In a proper test of visual preferences, subjects would be presented with two stimuli simultaneously. Otherwise you don't know whether limits to a baby's attention span are reflected in the so-called preferences. But in Connellan's study the face and the mobile were presented separately. In a proper test, the experimenter would have remained ignorant of the baby's genders, in order to prevent bias, but Connellan, knowing the genders of her subjects, could easily have inadvertently influenced the results. Finally, any experiment that promotes an important change in our way of thinking needs to be replicated by other scientists. After nine years, Connellan's experiment has yet to be successfully replicated. In fact other, more carefully designed studies, have observed no gender differences in eye gaze. But small, possibly non-existent differences in newborn babies are enough for Simon Baron-Cohen to conclude that "the female is predominantly hard-wired for empathy. The male brain is predominantly hard-wired for understanding and building systems." [Quoted in Fine, p.xix]
Another mathematical aspect of gender studies merits attention. Suppose that there are no significant gender differences in the brains of newborns. Nonetheless, random variations will produce "significant" differences one time in twenty, or five percent of the time. (Whence the phrase "ninety-five percent confidence," a standard measure of significance in statistics.) Because of the elevated popular interest in gender differences, studies reporting such differences receive eager attention from journal editors whereas so little interest attaches to studies reporting no differences that researchers are reluctant even to submit them, producing what has been termed the "file drawer effect" in which studies unlikely to be published are simply filed away.

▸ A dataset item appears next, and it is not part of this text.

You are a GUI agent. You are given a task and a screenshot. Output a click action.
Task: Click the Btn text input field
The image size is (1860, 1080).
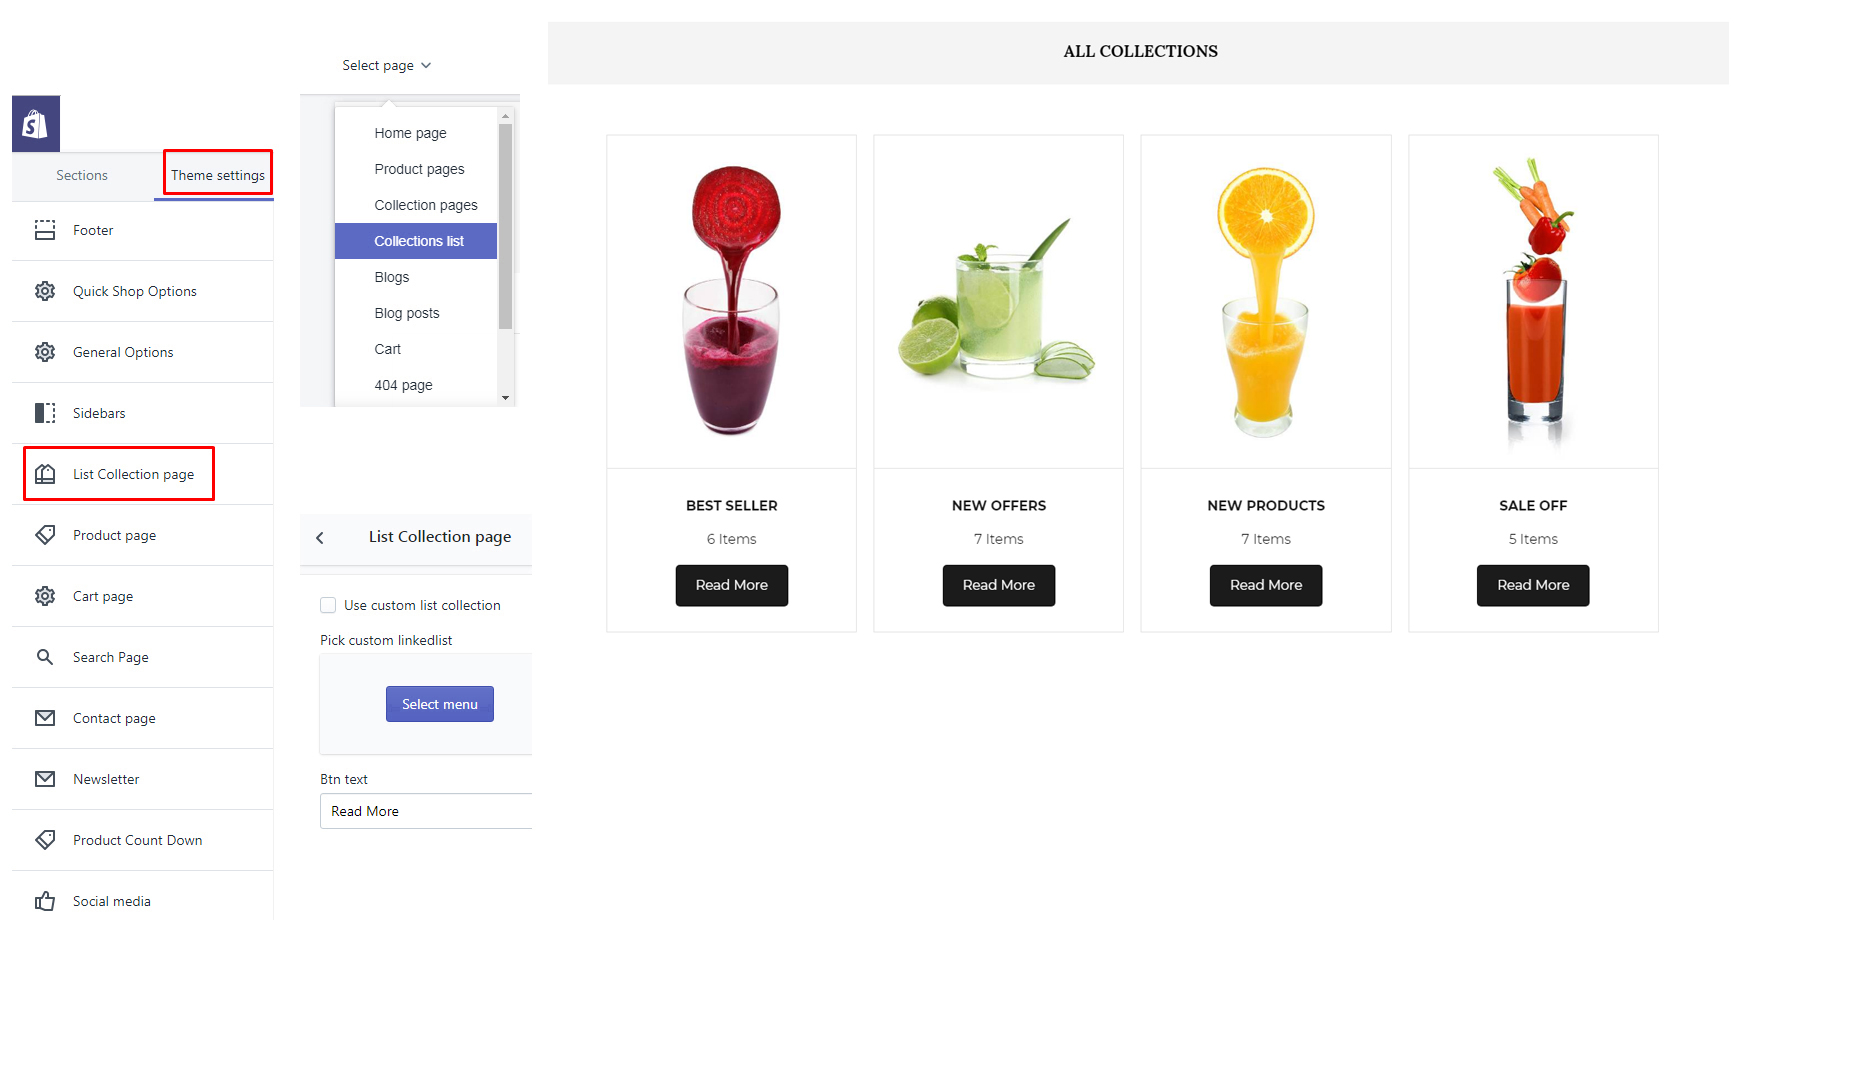[426, 811]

Gender distinctions popularly attributed to "innate" differences in the brain are frequently refuted by enlarging one's cultural or temporal focus. Boys in the United States regularly outperform girls on standardized math and science tests. But girls in Iceland and Thailand outperformed boys on an international math exam administered to fifteen-year-olds in forty different nations, "challenging the idea that boys' brains are innately better wired for this subject." [Eliot, p.208] Perhaps the supreme measure of mathematical excellence in the young is the International Mathematical Olympiad, a competition involving up to ninety-five countries. The problems are so difficult that "every year just a few students (or sometimes even none) get a perfect score. … Yet girls are among those who achieve perfect scores. " [Fine, p.182] Still, the representation of girls on IMO teams varies considerably from one country to another. During a ten-year period no girls competed for Japan while seven competed for South Korea. Many more girls were included on the team from Slovakia than the team from the neighbouring Czech Republic. Cordelia Fine concludes that "mathematical eminence is not fixed, or hardwired or intrinsic, but is instead responsive to cultural factors that affect the extent to which mathematical talent is identified and nurtured, or passed over, stifled, or suppressed in males and females." [Fine, p.184]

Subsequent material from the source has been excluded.